Saved entries
==================================================

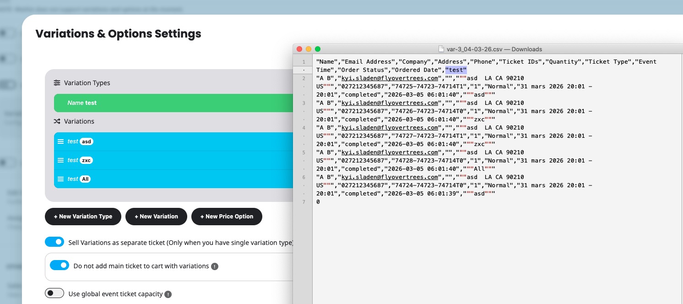Add a new price option
The height and width of the screenshot is (304, 683).
coord(227,217)
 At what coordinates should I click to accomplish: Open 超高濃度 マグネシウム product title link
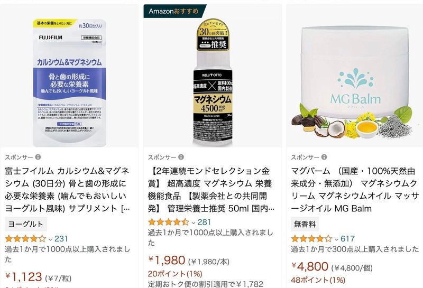click(211, 190)
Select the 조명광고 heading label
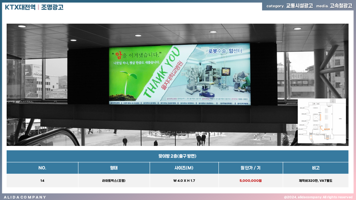The image size is (356, 200). pos(52,7)
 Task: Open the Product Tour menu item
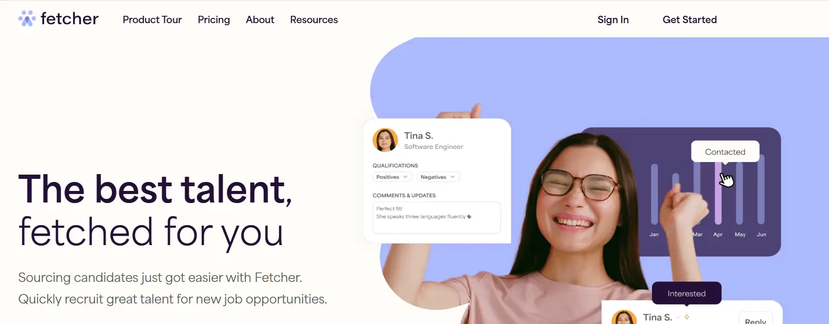point(152,19)
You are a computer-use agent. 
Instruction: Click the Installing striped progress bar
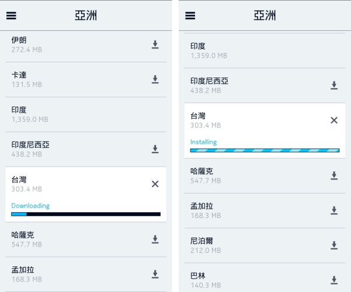(x=265, y=150)
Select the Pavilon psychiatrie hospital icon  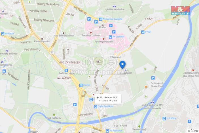(103, 39)
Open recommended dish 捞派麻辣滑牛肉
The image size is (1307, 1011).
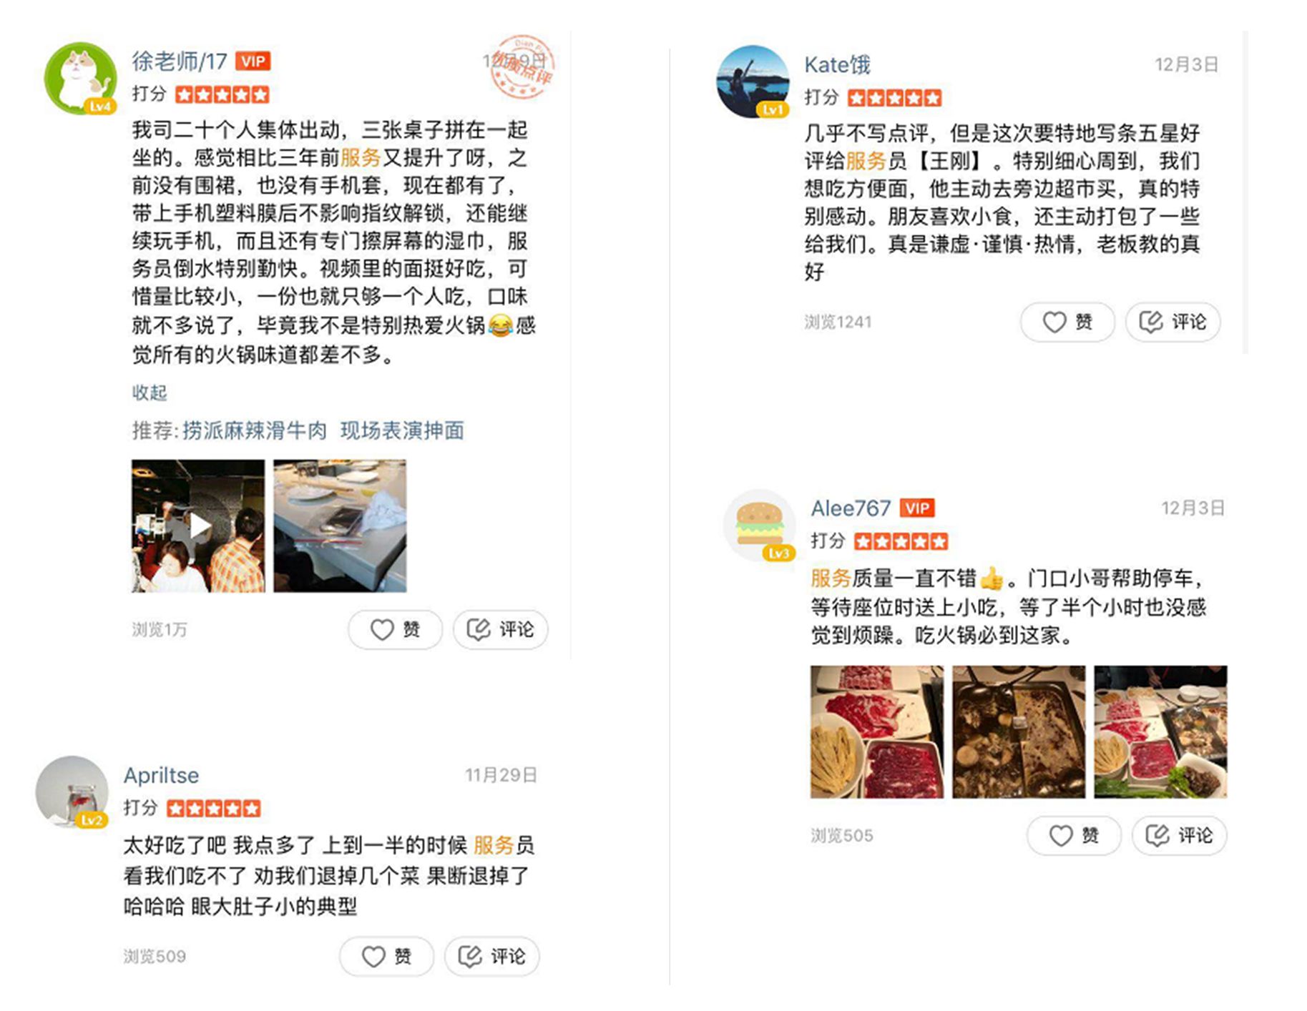254,430
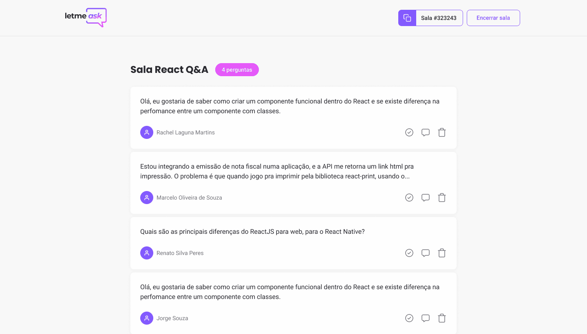The height and width of the screenshot is (334, 587).
Task: Check Jorge Souza's question as answered
Action: coord(409,318)
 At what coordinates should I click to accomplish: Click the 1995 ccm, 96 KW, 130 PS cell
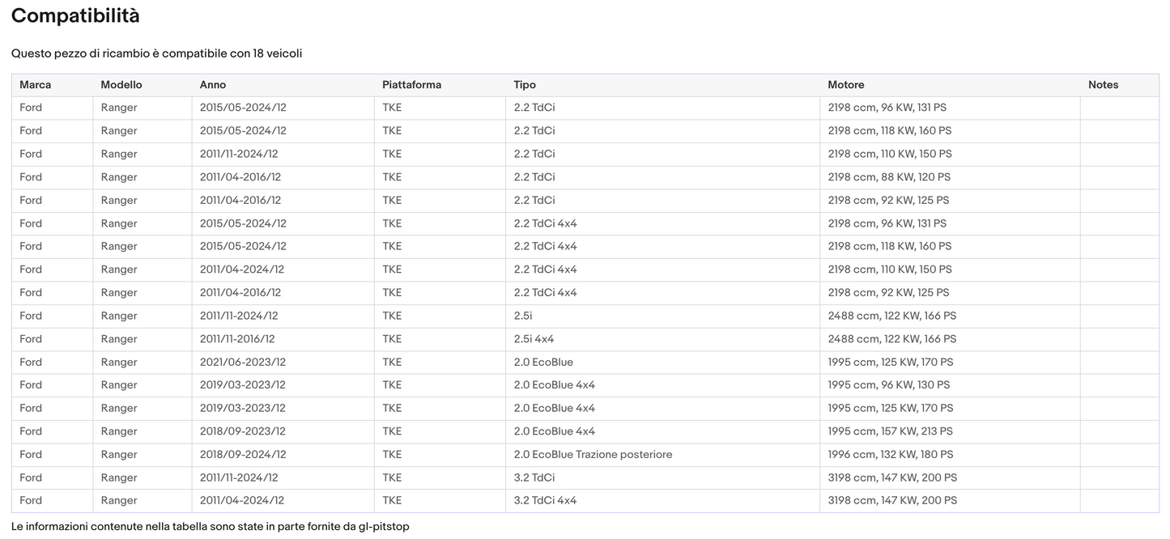[x=889, y=385]
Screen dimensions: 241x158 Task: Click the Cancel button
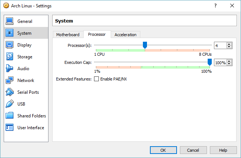(193, 150)
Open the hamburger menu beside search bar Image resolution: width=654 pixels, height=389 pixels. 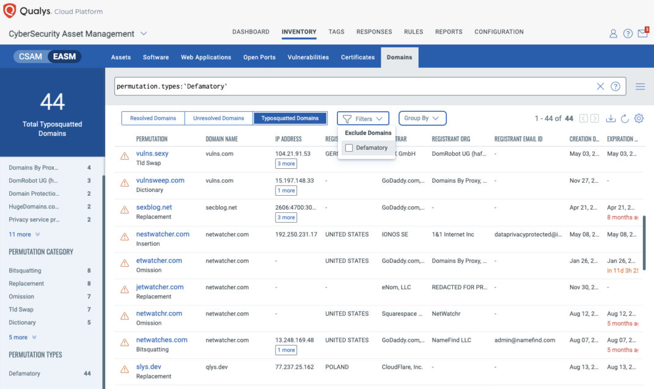point(640,86)
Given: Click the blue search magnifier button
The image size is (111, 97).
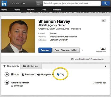Looking at the screenshot, I should tap(106, 3).
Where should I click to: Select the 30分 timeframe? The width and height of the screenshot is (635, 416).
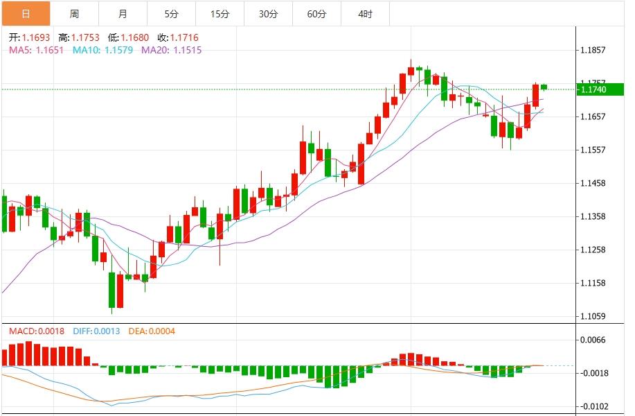268,13
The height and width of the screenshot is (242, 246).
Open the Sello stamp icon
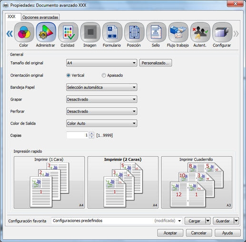(156, 32)
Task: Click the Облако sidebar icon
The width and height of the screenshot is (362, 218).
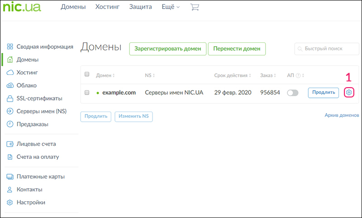Action: [x=10, y=85]
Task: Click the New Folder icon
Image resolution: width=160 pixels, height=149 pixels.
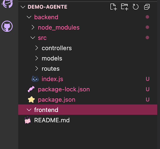Action: (x=124, y=7)

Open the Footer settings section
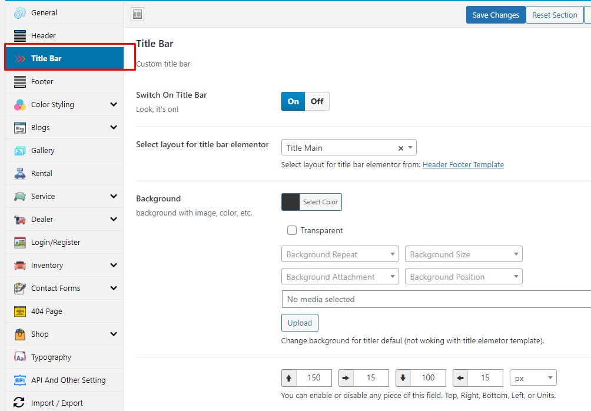(42, 82)
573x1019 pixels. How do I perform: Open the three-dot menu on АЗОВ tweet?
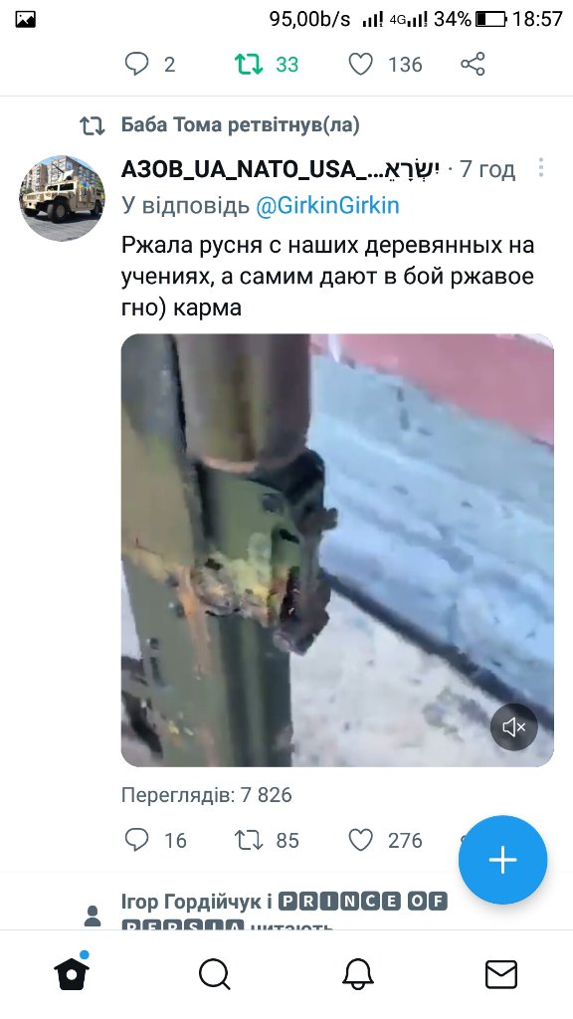pos(540,167)
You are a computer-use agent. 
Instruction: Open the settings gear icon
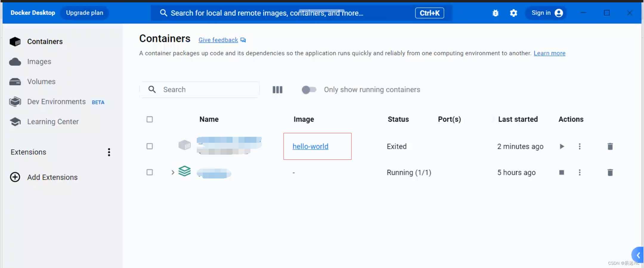point(513,13)
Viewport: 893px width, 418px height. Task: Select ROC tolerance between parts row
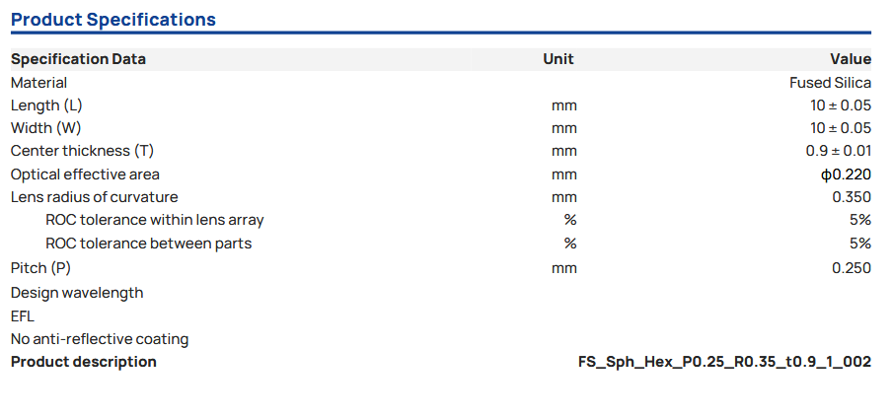click(x=149, y=244)
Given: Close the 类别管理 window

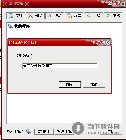Looking at the screenshot, I should pyautogui.click(x=123, y=4).
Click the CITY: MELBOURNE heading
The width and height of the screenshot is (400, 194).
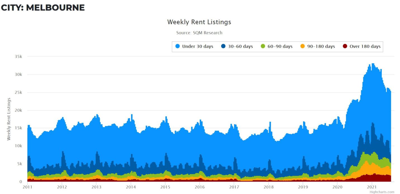(42, 8)
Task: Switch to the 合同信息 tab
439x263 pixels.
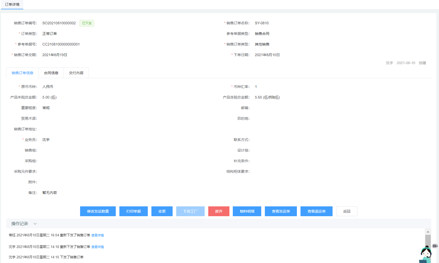Action: click(x=51, y=73)
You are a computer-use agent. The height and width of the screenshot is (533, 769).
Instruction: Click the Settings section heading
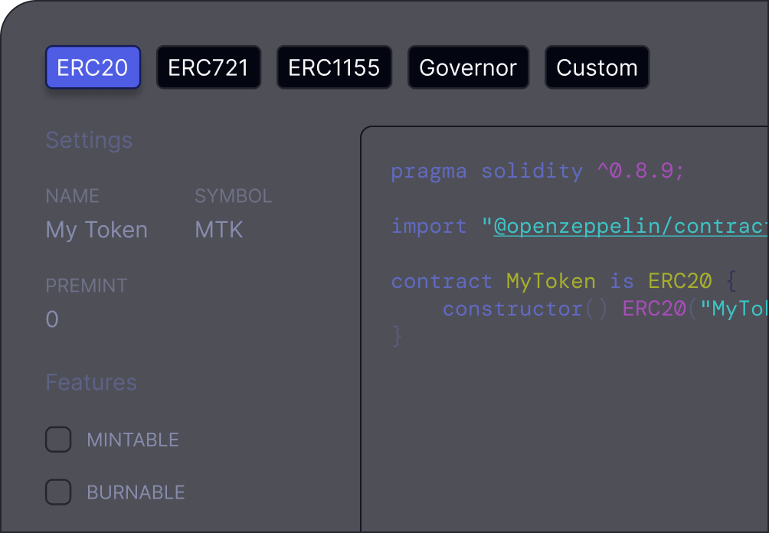(89, 140)

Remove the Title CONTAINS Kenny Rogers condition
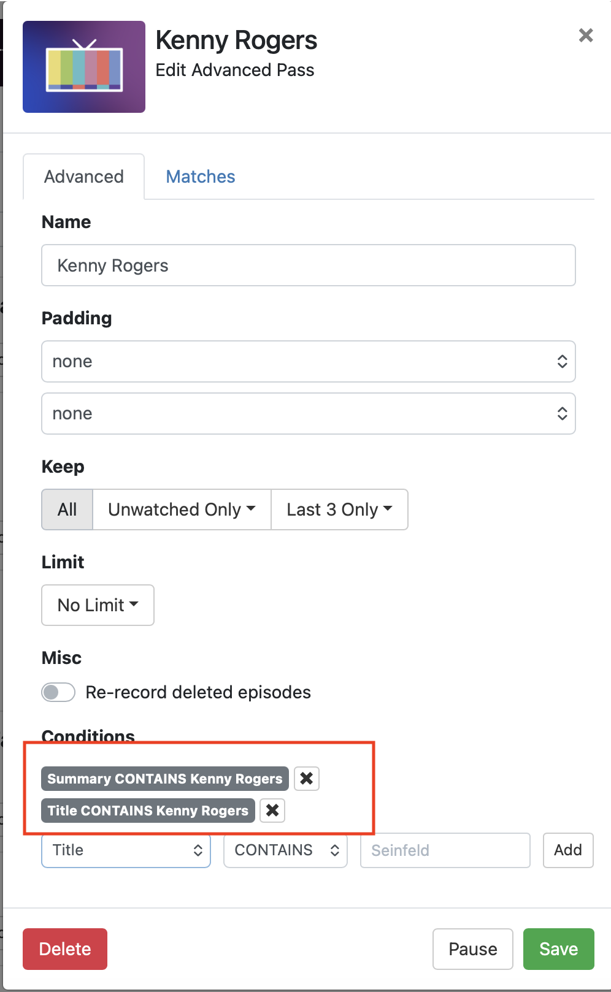point(272,811)
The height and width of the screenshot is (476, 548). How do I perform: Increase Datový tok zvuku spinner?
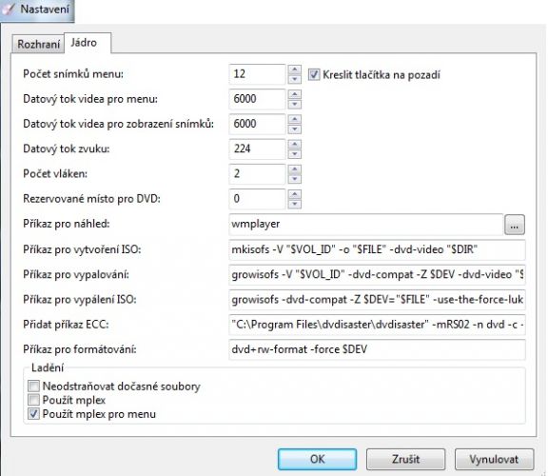point(295,144)
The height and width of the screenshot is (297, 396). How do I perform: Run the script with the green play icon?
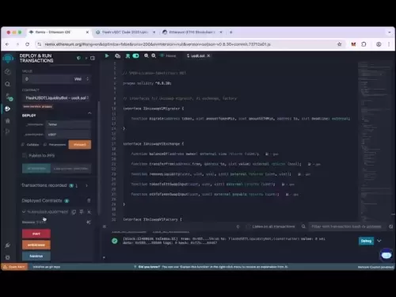click(x=107, y=55)
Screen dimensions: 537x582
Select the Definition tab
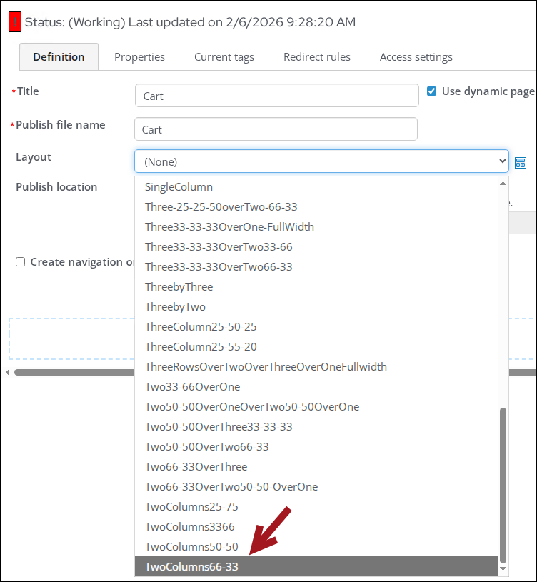[x=59, y=57]
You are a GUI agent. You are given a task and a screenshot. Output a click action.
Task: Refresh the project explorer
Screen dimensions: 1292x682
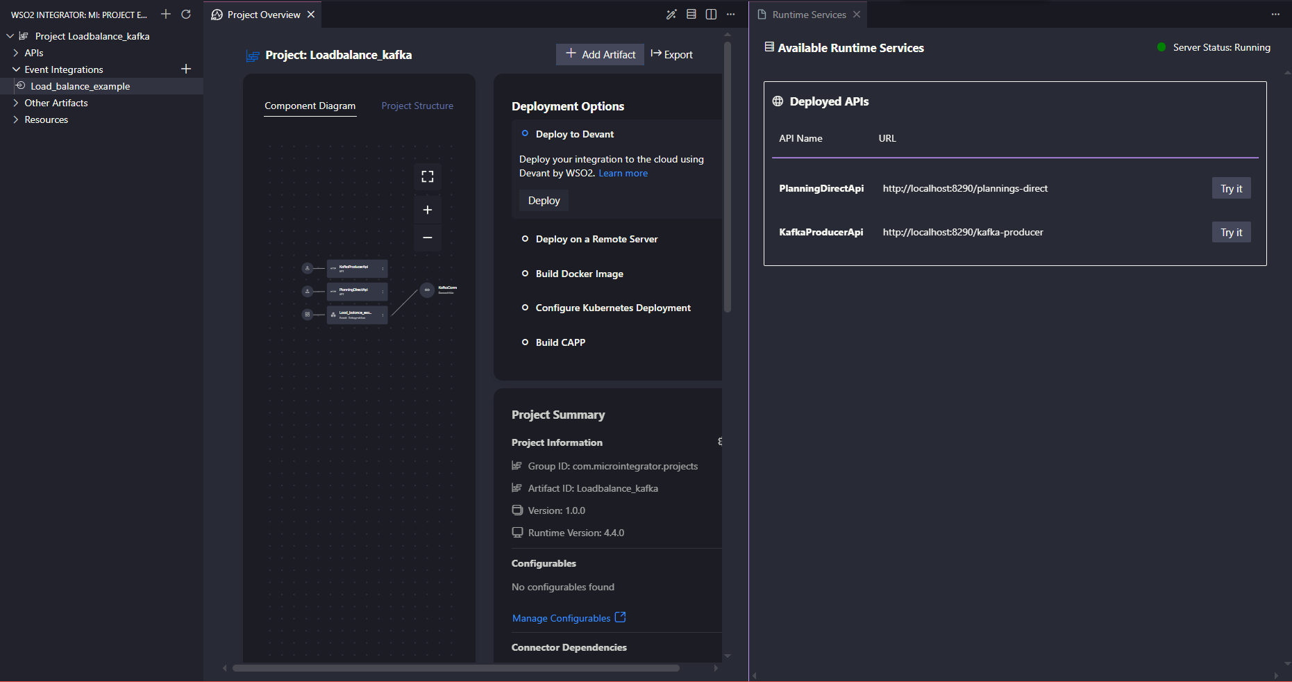click(186, 15)
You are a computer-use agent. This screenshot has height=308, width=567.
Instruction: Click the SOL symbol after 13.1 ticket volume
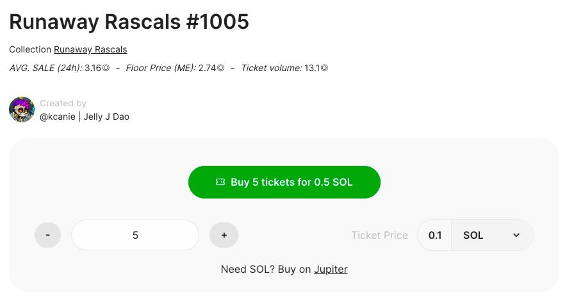coord(324,68)
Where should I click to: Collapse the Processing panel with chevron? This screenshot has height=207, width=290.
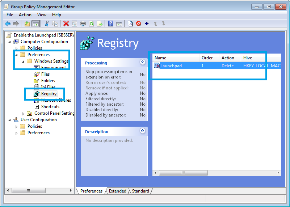click(142, 63)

==================================================

Repeat nothing but the lines from the one containing "You are a GUI" through the end of the entries, exactly, and skip the pictures.

### Result of this exercise
You are a GUI agent. You are given a task and a screenshot. Output a click action.
Task: Refresh the project explorer
Screen dimensions: 1292x682
click(186, 15)
You are a computer-use agent. This screenshot has height=308, width=567.
Instruction: Click the SOL symbol after 13.1 ticket volume
coord(324,68)
Where should I click to: Collapse the Processing panel with chevron? This screenshot has height=207, width=290.
click(142, 63)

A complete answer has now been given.